■ DOCUMENT TEXT:
####################

The first official trial was held on 24th March 1898. It attracted 16 competitors in the Open Class and five in the Local Class. A total of £19 was offered in prize money. The first day's events were abandoned due to a snow storm but resumed the following day. A second trial was held in September 1898 when 'the growing popularity of Sheep-dog Trials in North Derbyshire was evidenced by a large crowd on the Longshaw Pastures grounds'. A special train was run from Manchester for the event and 700 spectators paid to see the trials.
By 1901 the number of spectators had risen to 3,000, mostly from Sheffield, with prize money amounting to £33. In 1902 prize money totalled £40 and for the first time there was a competition for a brace of dogs. One report of the trials stated 'The best dog on the field was not the winner - it was Mr Barcroft's two year old Sep, but it was not the animal's fault that the sheep were so stupid'.
The trials became an established fixture in the country calendar and grew in popularity with both competitors and spectators. The Duke of Rutland supported the trials from the outset. There were no trials held during the First World War and when they resumed in 1919 it was reported that 'a really good dog that knows his worth will cost £30 or £40'. In 1925 8,000 people attended and it was announced that since the start of the trials over £1,000 had been donated to local hospitals and other charities.
Ladies were first allowed to enter the trials as competitors in 1927, but this was not repeated the following year, when a sheep shearing competition was held instead.
A microphone was introduced in 1936 to give a commentary of the events. Prior to this the spectators did not know which were the winning dogs. The following year saw the introduction of a 10 minute bus service from Sheffield, such was the popularity of the trials.
War once again intervened, and when they recommenced in 1945 the BBC were present to record the events. Two day trials were introduced in 1947, on a Thursday and a Saturday, to give more members of the public chance to come and see them, and in 1951 they were extended to the three days that they are today.
The Longshaw Sheep Dog Trials continue to be held every year in early September, providing enjoyment for many and still raising money for charities.

####################

■ RECORDED INFORMATION:
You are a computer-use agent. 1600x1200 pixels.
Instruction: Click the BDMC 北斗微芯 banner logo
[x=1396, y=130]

####################

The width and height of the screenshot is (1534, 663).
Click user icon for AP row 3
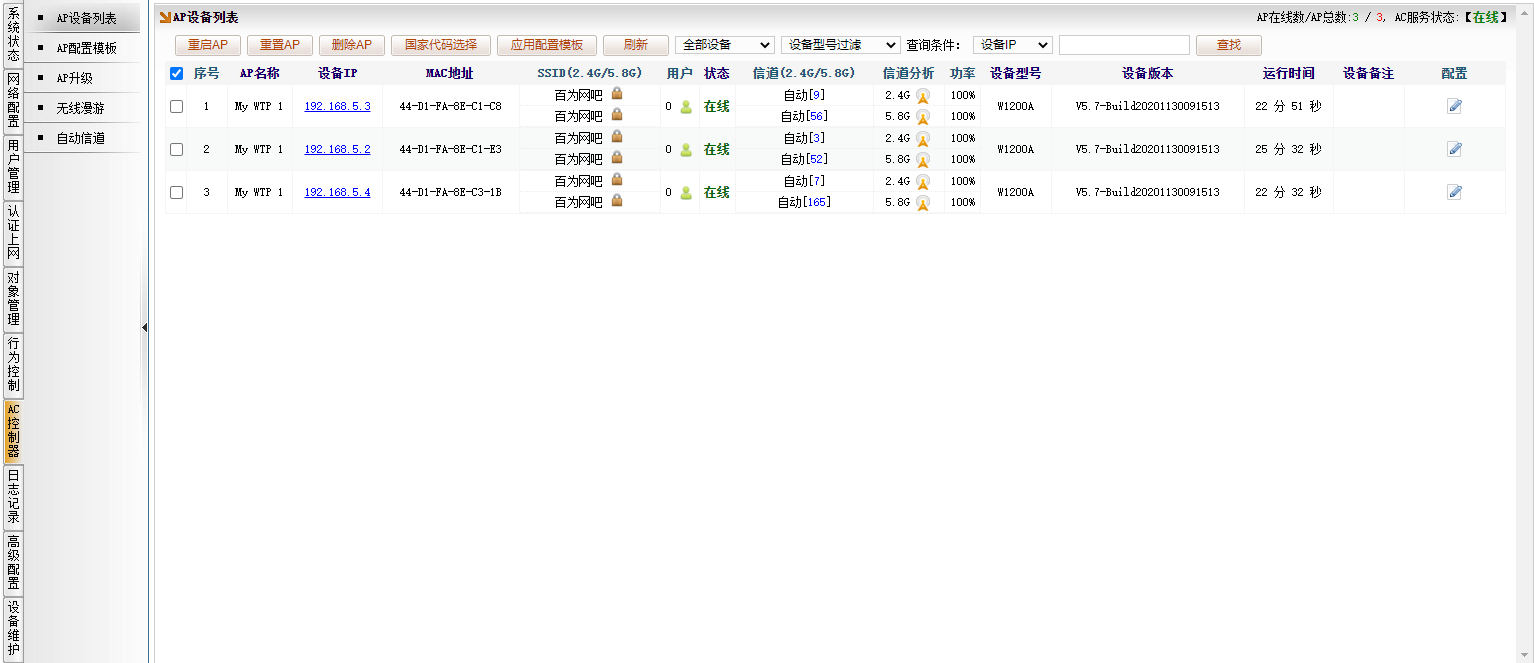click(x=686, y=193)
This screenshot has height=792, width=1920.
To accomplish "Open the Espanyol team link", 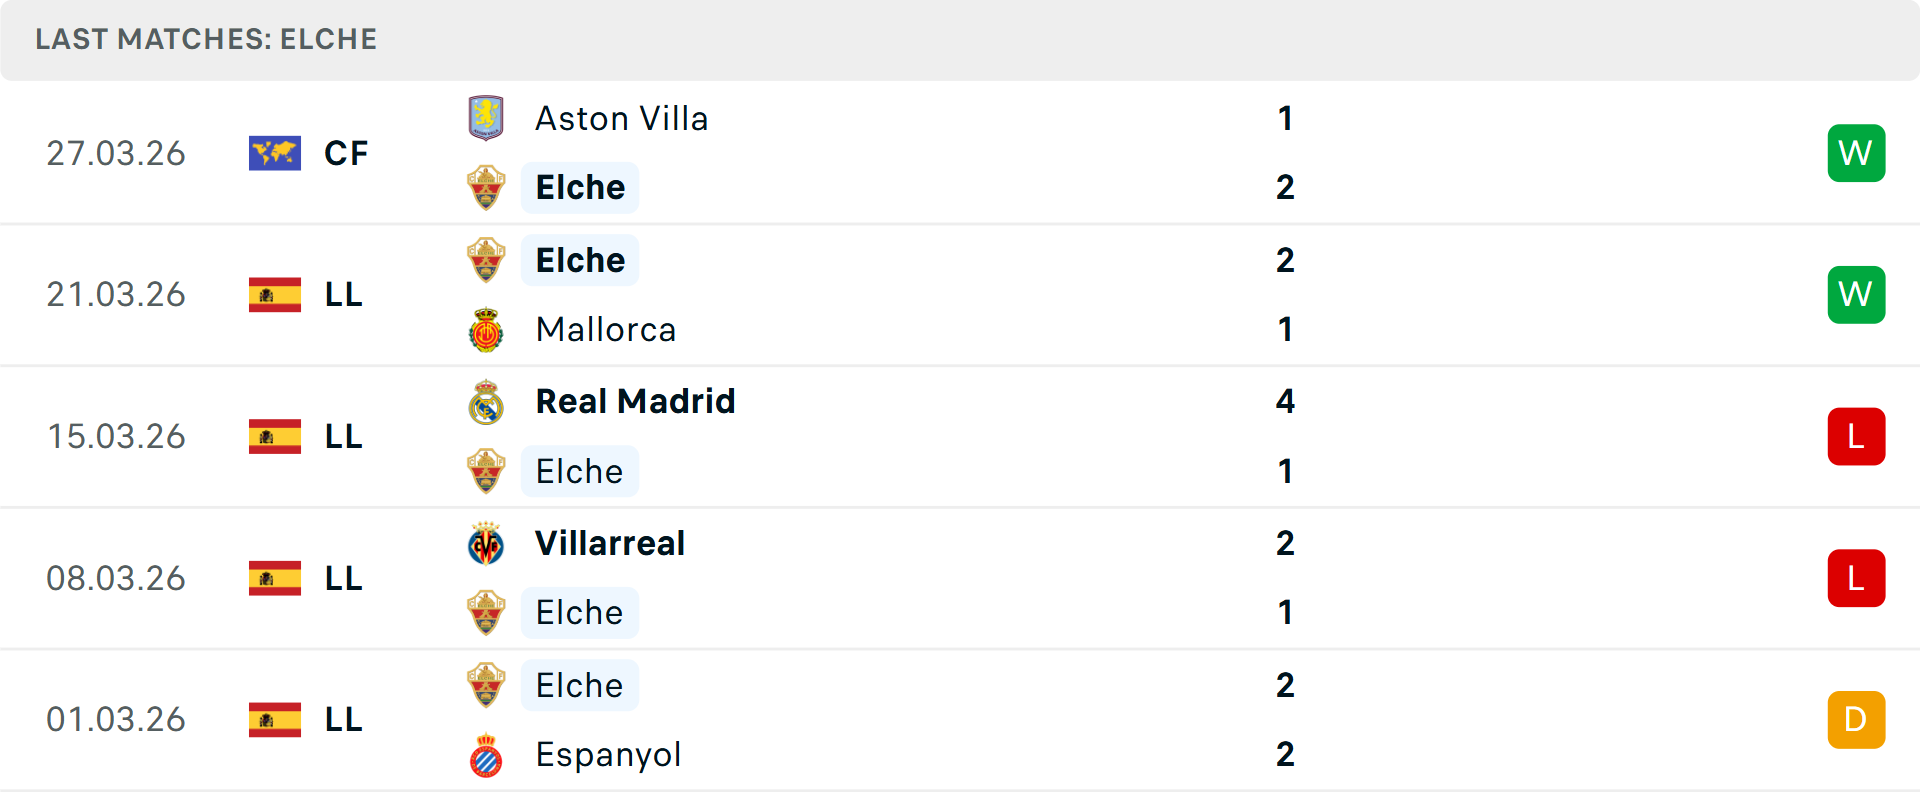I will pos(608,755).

####################

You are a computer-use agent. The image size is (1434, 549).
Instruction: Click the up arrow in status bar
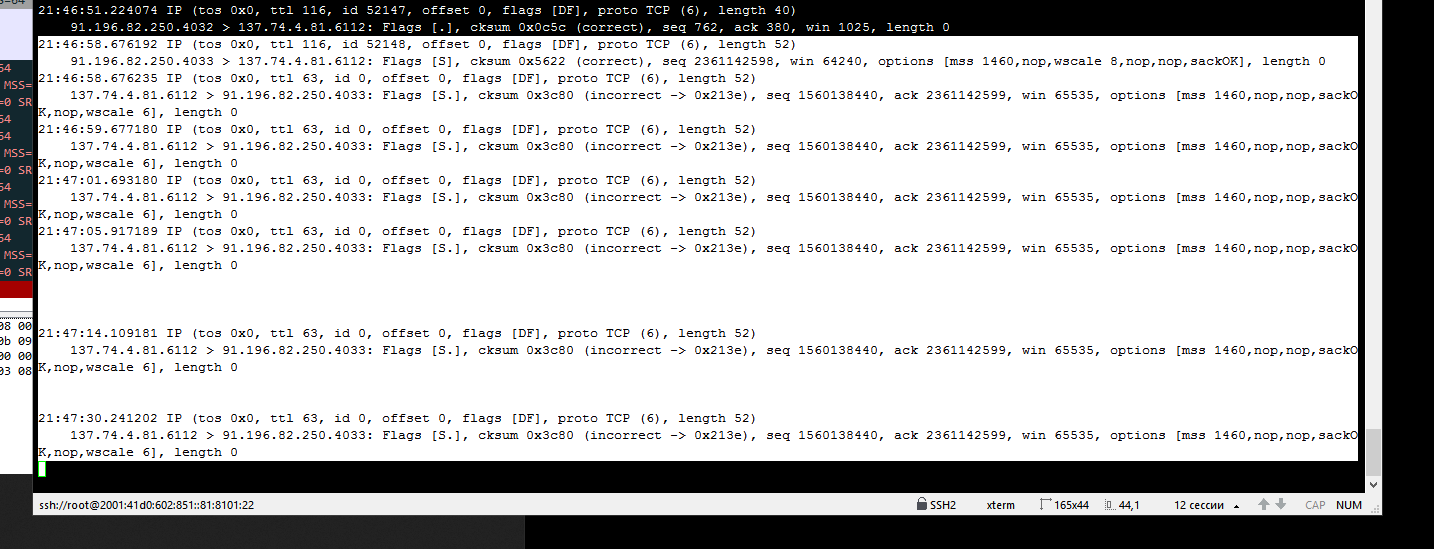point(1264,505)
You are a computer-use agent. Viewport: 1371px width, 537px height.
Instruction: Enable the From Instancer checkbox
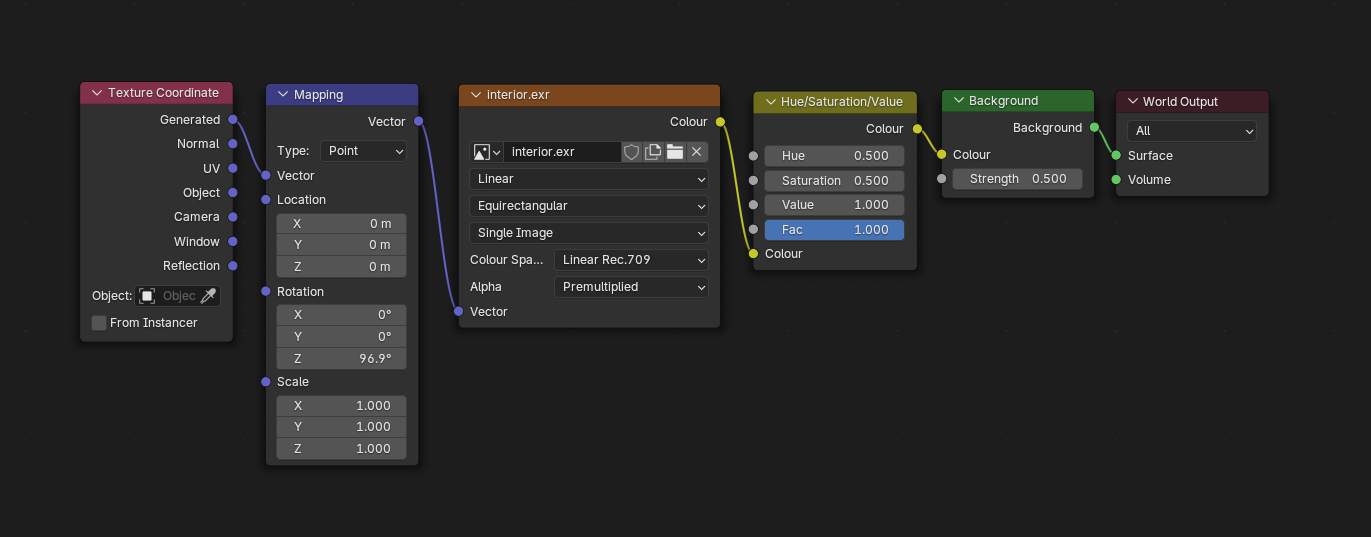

####################

Set down the full text on the history of the Longshaw Sheep Dog Trials again, word for word, from its first sentence to its last.

The first official trial was held on 24th March 1898. It attracted 16 competitors in the Open Class and five in the Local Class. A total of £19 was offered in prize money. The first day's events were abandoned due to a snow storm but resumed the following day. A second trial was held in September 1898 when 'the growing popularity of Sheep-dog Trials in North Derbyshire was evidenced by a large crowd on the Longshaw Pastures grounds'. A special train was run from Manchester for the event and 700 spectators paid to see the trials.
By 1901 the number of spectators had risen to 3,000, mostly from Sheffield, with prize money amounting to £33. In 1902 prize money totalled £40 and for the first time there was a competition for a brace of dogs. One report of the trials stated 'The best dog on the field was not the winner - it was Mr Barcroft's two year old Sep, but it was not the animal's fault that the sheep were so stupid'.
The trials became an established fixture in the country calendar and grew in popularity with both competitors and spectators. The Duke of Rutland supported the trials from the outset. There were no trials held during the First World War and when they resumed in 1919 it was reported that 'a really good dog that knows his worth will cost £30 or £40'. In 1925 8,000 people attended and it was announced that since the start of the trials over £1,000 had been donated to local hospitals and other charities.
Ladies were first allowed to enter the trials as competitors in 1927, but this was not repeated the following year, when a sheep shearing competition was held instead.
A microphone was introduced in 1936 to give a commentary of the events. Prior to this the spectators did not know which were the winning dogs. The following year saw the introduction of a 10 minute bus service from Sheffield, such was the popularity of the trials.
War once again intervened, and when they recommenced in 1945 the BBC were present to record the events. Two day trials were introduced in 1947, on a Thursday and a Saturday, to give more members of the public chance to come and see them, and in 1951 they were extended to the three days that they are today.
The Longshaw Sheep Dog Trials continue to be held every year in early September, providing enjoyment for many and still raising money for charities.